To increase the odds of matching buyers and sellers, Airbnb’s team of data scientists and engineers have worked hard to develop pricing technology, said Bar Ifrach, Airbnb data scientist, during a recent OpenAir 2015 talk.

“We’re trying to empower our hosts with tools to price their listings and get bookings seamlessly and effectively, so we have more hosts and stays on Airbnb and more matches on the platform,” Ifrach said.

Airbnb displays a host’s calendar. Days shown in white are available to book. Gray indicates days already booked, in the past, or that are days the host doesn’t want to book.

At the bottom of days in white, the host sees a color bar, which indicates how likely the host is to get a booking for that day at a given price. Green indicates a high likelihood.
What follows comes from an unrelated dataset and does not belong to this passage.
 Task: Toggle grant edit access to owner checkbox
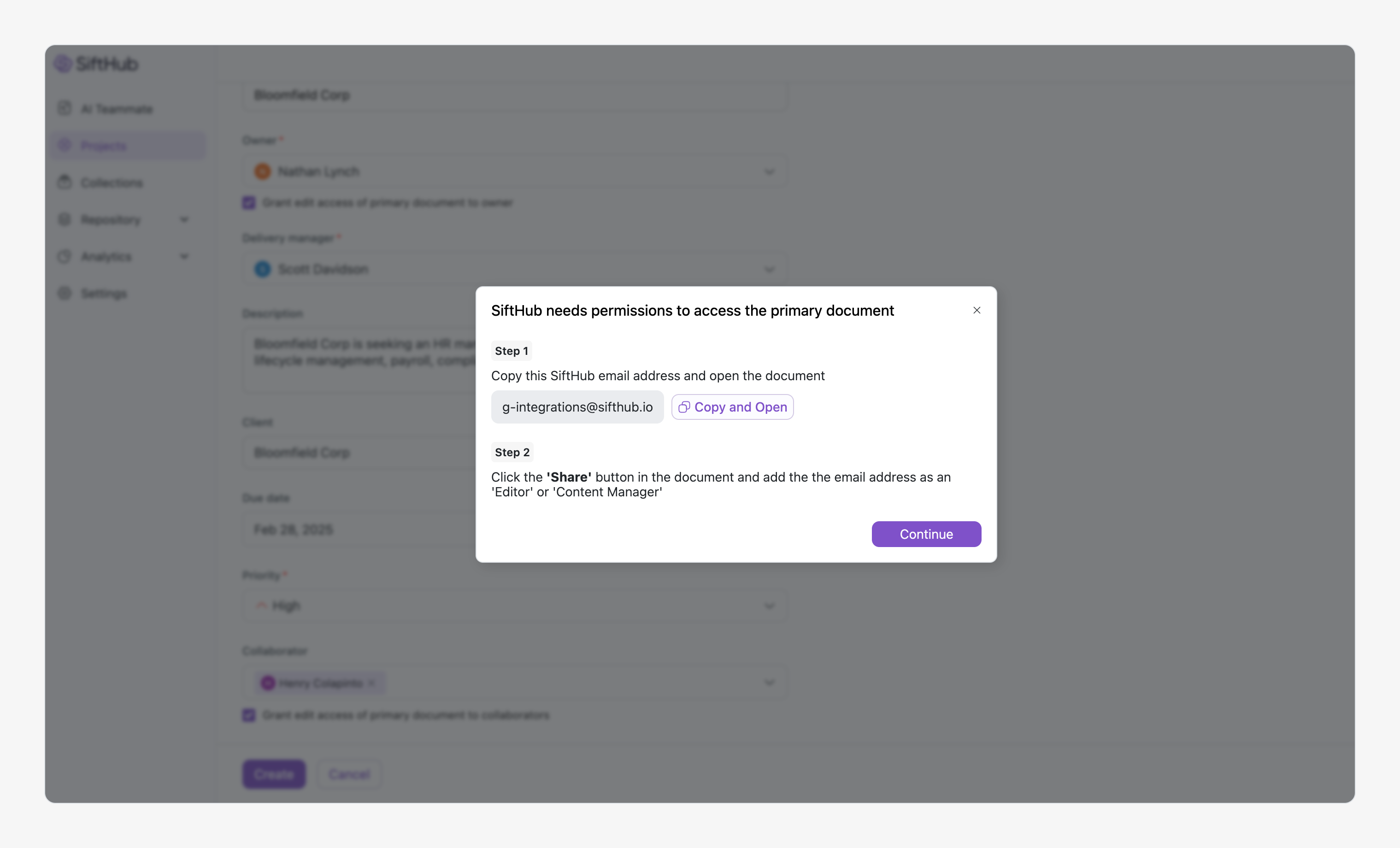click(x=249, y=203)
Yellow means there’s a medium chance of booking at the current price; red suggests a low probability of booking.

The technology behind this is divided into two parts, Ifrach said: Modeling and Aerosolve.

With modeling, Airbnb is “trying to predict for every day of year, for every listing, what will be the likelihood of getting a booking for any possible price,” Ifrach explained. “Then we can find a price that works best.” Airbnb modeling is doing this “on a huge, global scale” by looking at millions of derived features and over 5 billion training points, he said.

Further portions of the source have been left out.